* PROBLEM DESCRIPTION *
Reproduce the text of each of the following items verbatim, omitting the pictures from your answer.
** Start of TASK INPUTS **
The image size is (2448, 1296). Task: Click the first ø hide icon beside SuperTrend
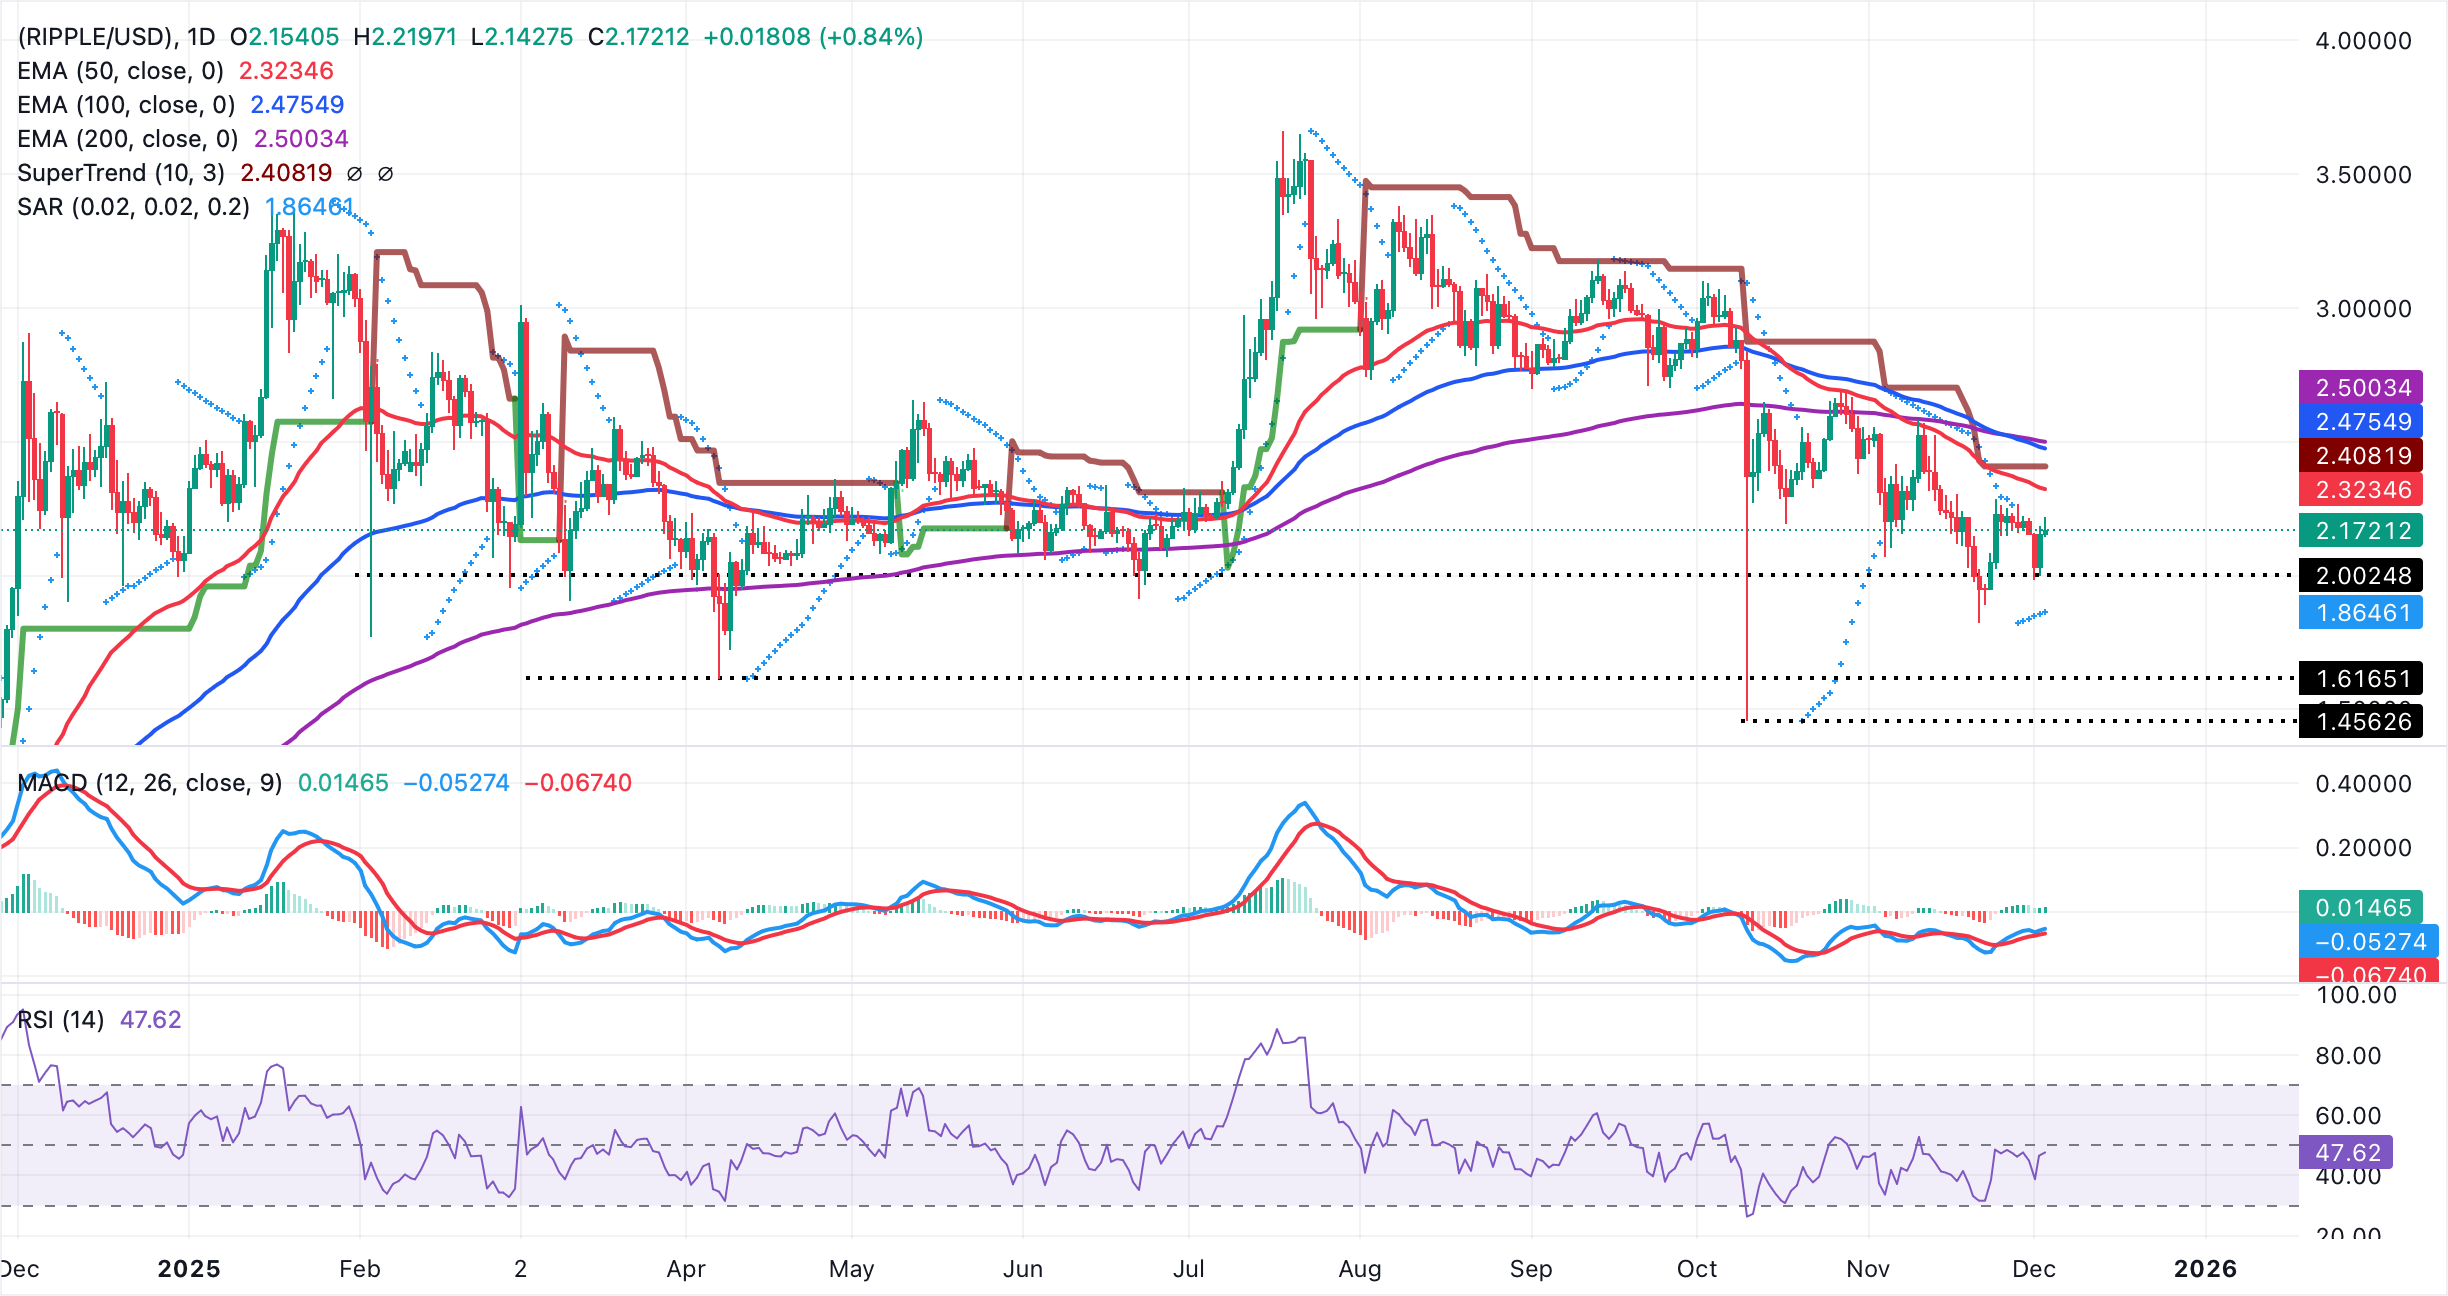point(352,173)
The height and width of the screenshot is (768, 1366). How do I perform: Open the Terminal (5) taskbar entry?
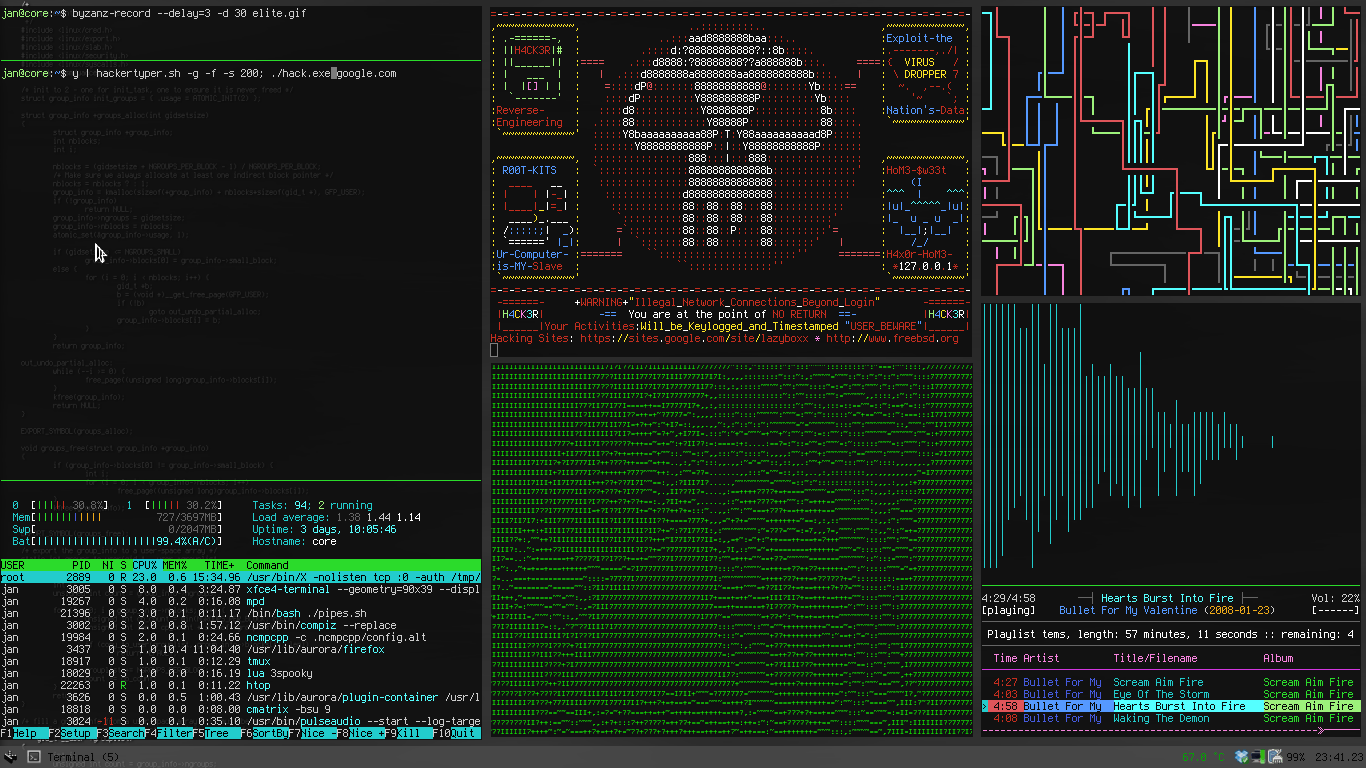pos(83,757)
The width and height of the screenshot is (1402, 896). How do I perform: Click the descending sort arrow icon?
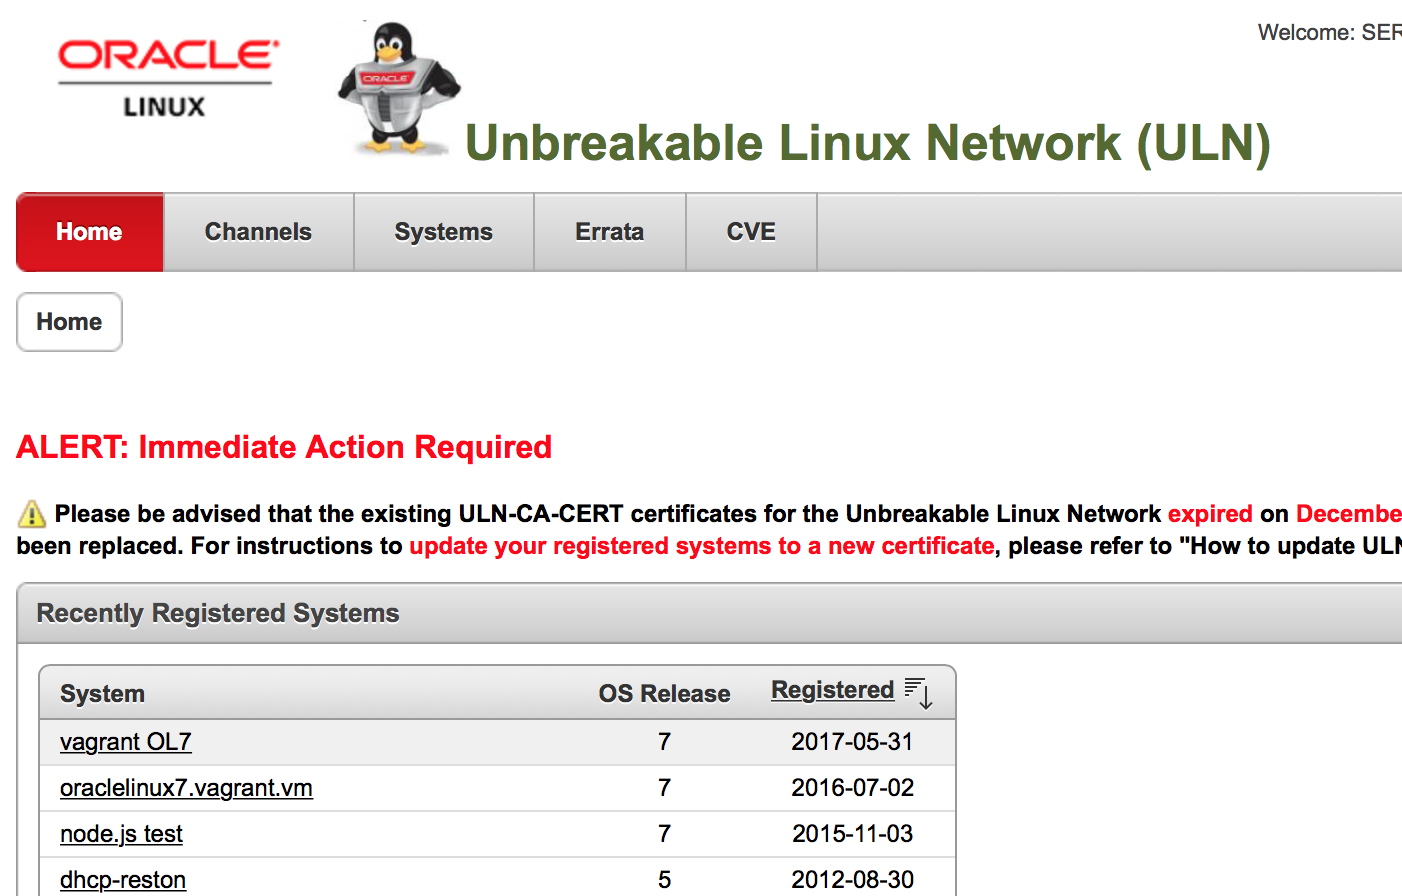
** End of TASK INPUTS **
* WRITTEN ANSWER *
The image size is (2448, 1296). Task: Click the first ø hide icon beside SuperTrend
point(352,173)
The height and width of the screenshot is (768, 1366). How do I perform: Open the Terminal (5) taskbar entry?
pos(83,757)
The width and height of the screenshot is (1402, 896). How do I perform: Click the descending sort arrow icon?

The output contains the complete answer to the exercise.